AbbVie presented new results from the Phase 3 GIFT-I study of its investigational, all-oral, interferon (IFN)- and ribavirin (RBV)-free, two direct-acting antiviral treatment with ombitasvir/paritaprevir/ritonavir at the Annual Meeting of the Japan Society of Hepatology in Kumamoto, Japan. GIFT-I evaluated genotype 1b (GT1b) chronic hepatitis C virus (HCV) infected Japanese patients, with and without cirrhosis, who were either treatment-naïve or IFN (with or without RBV) treatment-experienced. The primary endpoint was achieved, demonstrating 95 percent SVR12 in a sub-group of treatment-naïve, non-cirrhotic, adult GT1b HCV infected Japanese patients who were eligible for therapy with IFN and had a high viral load. In study results related to the secondary endpoint, GT1b HCV patients with compensated cirrhosis achieved 91 percent SVR12.
In an additional intent-to-treat (ITT) analysis, SVR12 was achieved in 98 percent (n=104/106) of the GT1b HCV infected patients without cirrhosis (Arm B) who were randomized to initially receive double-blind placebo for 12 weeks, followed by open-label treatment with ombitasvir/paritaprevir/ritonavir.1 The ITT population included every patient that was randomized to placebo and received at least one dose of active, open-label study drug.
“It is critical to address the burden of hepatitis C in Japan, with GT1b being the most prevalent sub-type of the disease in the country,” said Kazuaki Chayama, M.D., Ph.D, professor and head of the Department of Gastroenterology and Metabolism, Graduate School of Biomedical and Health Sciences, Hiroshima University. “GIFT-I shows the potential of this treatment to achieve high SVR rates for Japanese patients with GT1b hepatitis C, including those with compensated cirrhosis.”
Across all study arms, three patients discontinued treatment due to adverse events. The most commonly reported adverse events were nasopharyngitis, headache, peripheral edema, nausea, pyrexia and decreased platelet count.

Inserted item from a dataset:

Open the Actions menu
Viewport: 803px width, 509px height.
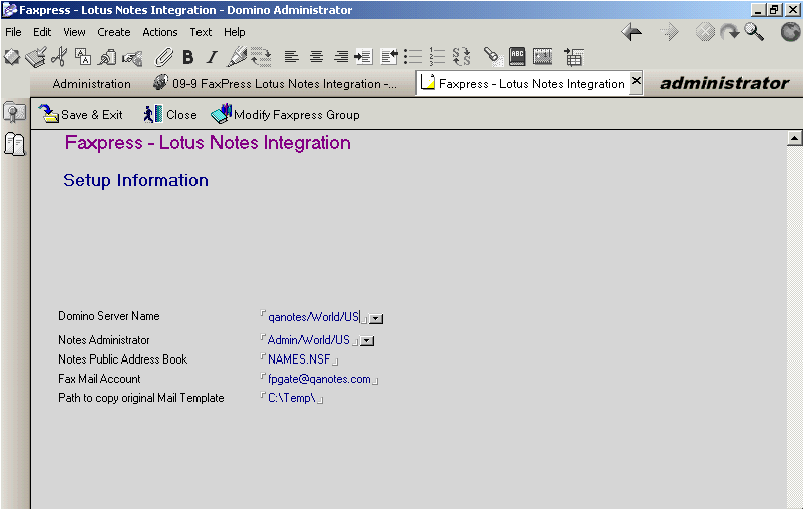pyautogui.click(x=159, y=32)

“We are pleased to present full results from GIFT-I, which provide further insight into our hepatitis C treatment currently under priority review by the Japanese health authorities,” said Scott Brun, M.D., vice president, pharmaceutical development, AbbVie. “We know physicians weigh the risks and benefits of HCV treatments for their patients as they look for an option that offers a potential cure. These data will help guide clinicians in their decision making and support AbbVie’s goal of bringing an interferon- and ribavirin-free treatment to people living with genotype 1 hepatitis C in Japan.”
In Japan, approximately 1.5 to 2 million people are living with HCV. Genotype 1 is the most common HCV genotype in Japan with 60 to 70 percent of patients infected and, of those, about 95 percent are infected with the GT1b sub-type.3 AbbVie studied its two direct-acting antiviral treatment regimen without RBV in Japan due to patient and viral characteristics specific to the Japanese population, including high prevalence of GT1b.
AbbVie’s investigational, two direct-acting antiviral treatment consists of ombitasvir/paritaprevir/ritonavir and is currently under priority review by the Japanese Ministry of Health, Labour and Welfare.